Pixel coordinate grounding data
=-=-=

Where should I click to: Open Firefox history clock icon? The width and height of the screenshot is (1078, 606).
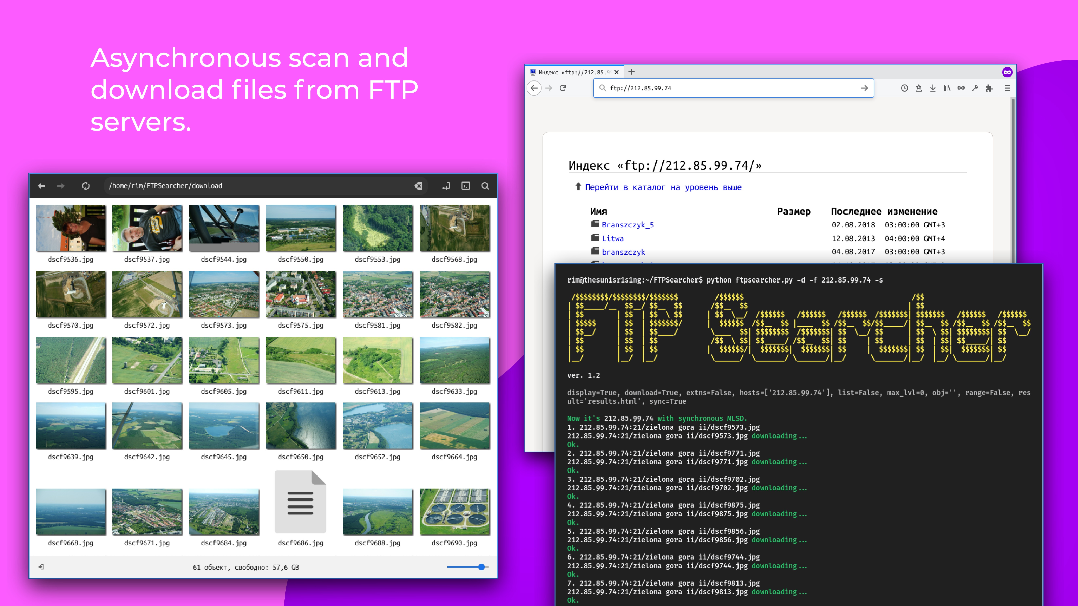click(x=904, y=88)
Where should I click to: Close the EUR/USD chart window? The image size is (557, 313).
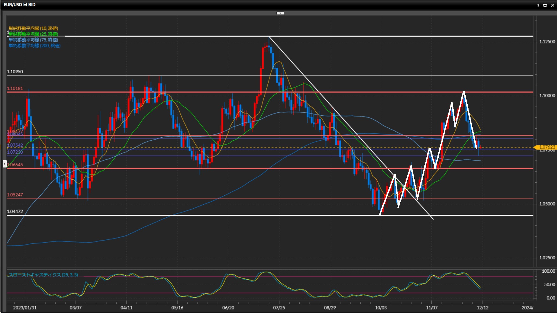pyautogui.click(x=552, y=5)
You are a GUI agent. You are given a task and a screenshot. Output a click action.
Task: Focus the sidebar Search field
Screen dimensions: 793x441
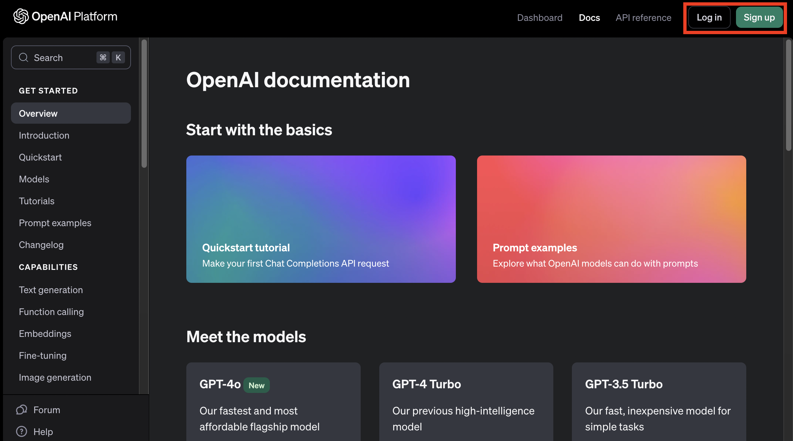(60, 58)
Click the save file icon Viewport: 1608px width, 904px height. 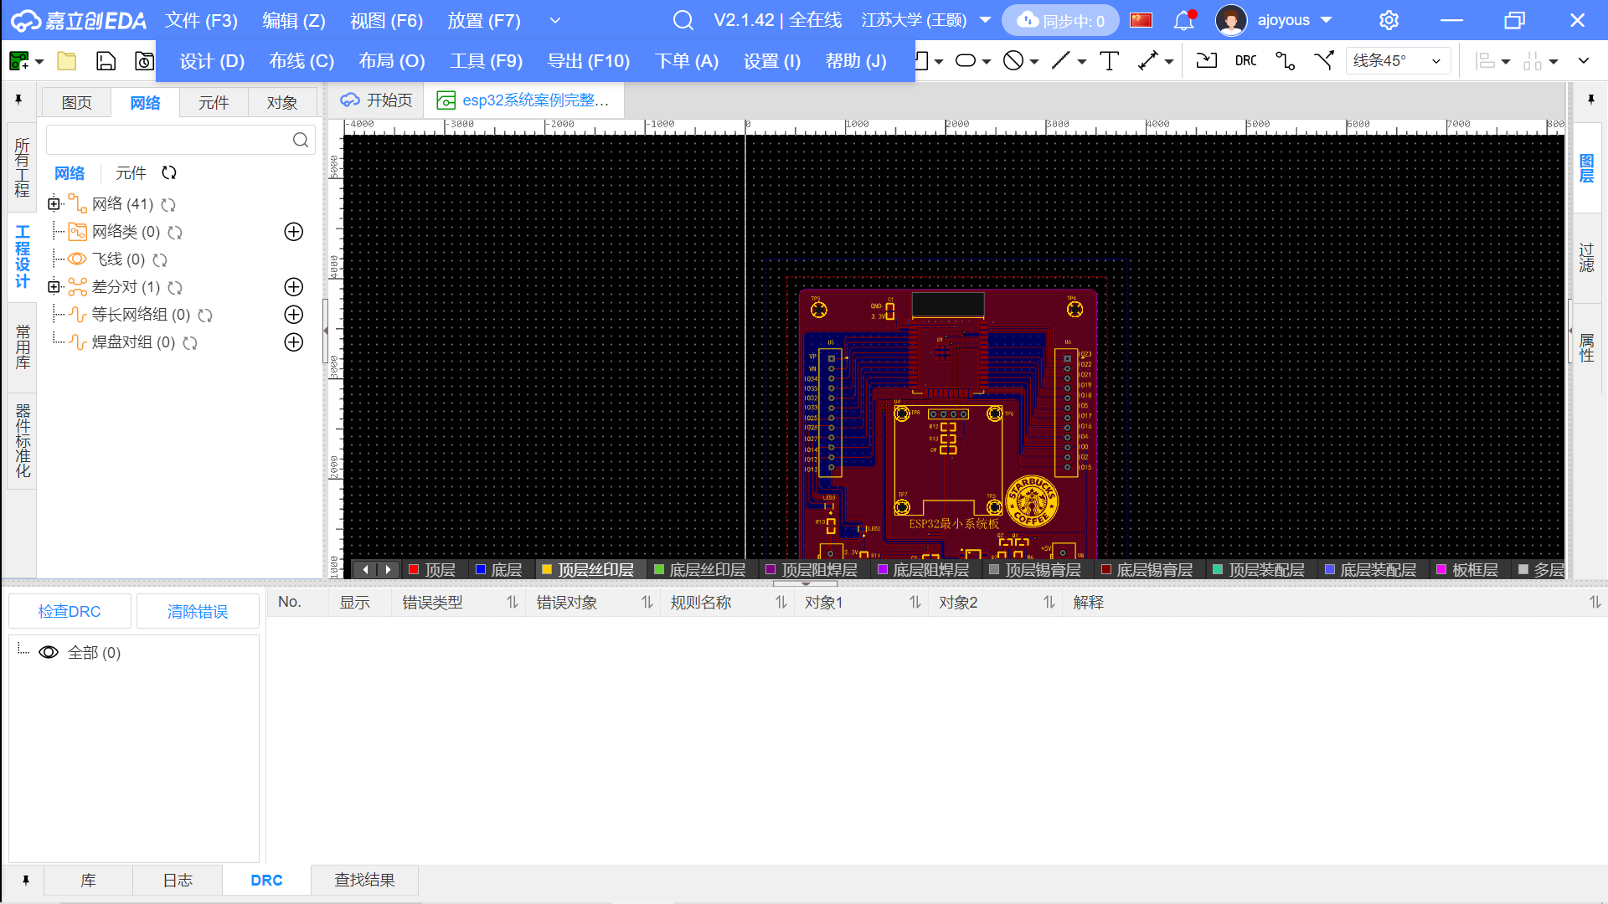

=-=-=

• _Exercise goal_:
Please repeat exactly the lines from the one containing "You are a GUI" through the end of the entries, both included, omitting pictures.

• _Solution below_:
You are a GUI agent. You are given a task and a screenshot. Output a click action.
Task: Focus the sidebar Search field
Screen dimensions: 793x441
(60, 58)
Click the save file icon Viewport: 1608px width, 904px height. 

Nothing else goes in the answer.